Nevertheless, last week Biden issued a sweeping executive order that included regulation of noncompetes by the Federal Trade Commission (FTC). The idea is that noncompetes reduce workers’ bargaining power by limiting their ability to leave their current company for a job in the same industry and market. This drives down wages and reduces competition.
Businesses, on the other hand, often use noncompete agreements to protect their investment in individual workers, to protect their trade secrets and intellectual property, and to prevent knowledge of their internal business from being brought to a competitor.
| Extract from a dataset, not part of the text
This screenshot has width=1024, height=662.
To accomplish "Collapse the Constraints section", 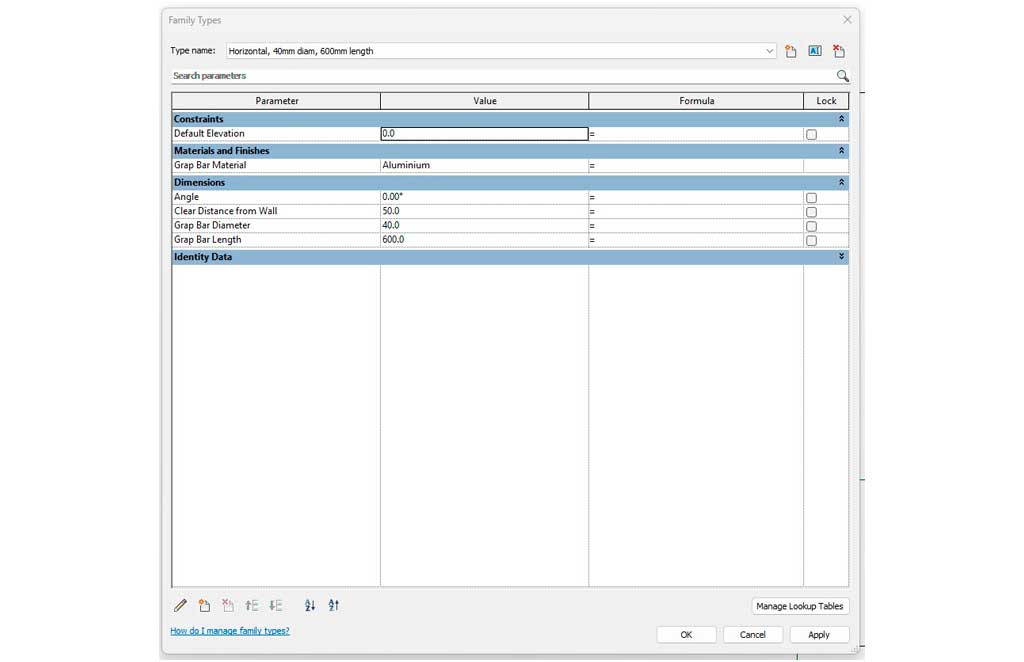I will pos(841,119).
Could the FTC single-handedly ban noncompetes across the board? That seems unlikely, even though newly confirmed FTC chair Lina Khan has written in a law journal that noncompete clauses “deter workers from switching employers, weakening workers’ credible threat of exit, and diminishing their bargaining power.”
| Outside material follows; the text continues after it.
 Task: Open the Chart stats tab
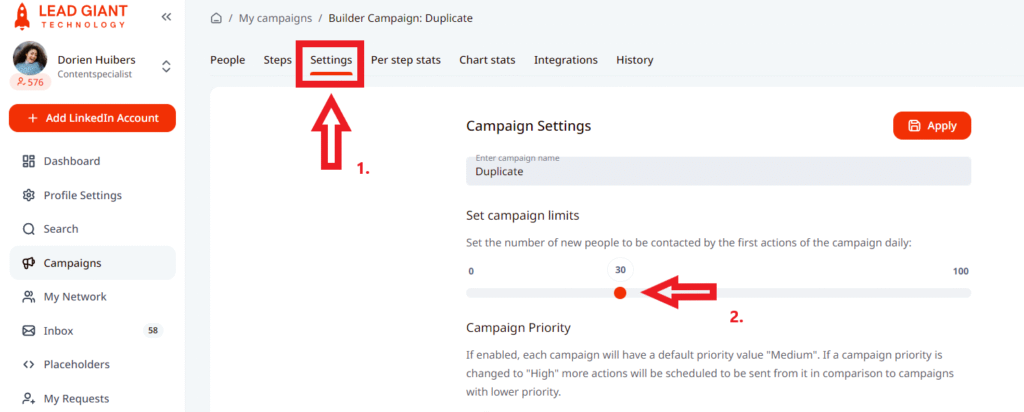(487, 60)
California, Oklahoma and North Dakota have already banned noncompete agreements as anti-competitive. Here in Texas, the courts have been somewhat skeptical about enforcing noncompetes that unduly limit the employment prospects of ordinary workers with no particular knowledge or access.
Texas noncompetes are contracts and must be reasonable in scope, reach and duration
It’s too soon to tell what effect Biden’s executive order will have because it merely orders the FTC to address noncompete agreements. The FTC, realizing that these agreements are common and can be crucial for businesses, may choose to regulate them loosely. The status quo may not change very much, especially for leadership and critical employees.
In Texas, employers must offer something besides continued employment in exchange for a noncompete agreement. This could be, for example, access to proprietary information.
In addition, Texas courts will not enforce an unduly limiting noncompete agreement on an ordinary employee who has no significant access to proprietary information or trade secrets. A noncompete agreement that unduly limits the job prospects of the employee may not be enforceable.
The agreement must be reasonable, from a court’s point of view, in scope, geographic reach and duration:
- It may not prohibit all work in the industry
- It may not restrict the employee’s rights for more than a reasonable period (a year or two)
- It may not prohibit job-seeking in too broad of a geographical area
The FTC will probably focus on reining in excesses in noncompete agreements, such as applying them to entry-level workers, using them in states that completely ban them, or routine violations of existing laws by multi-state organizations.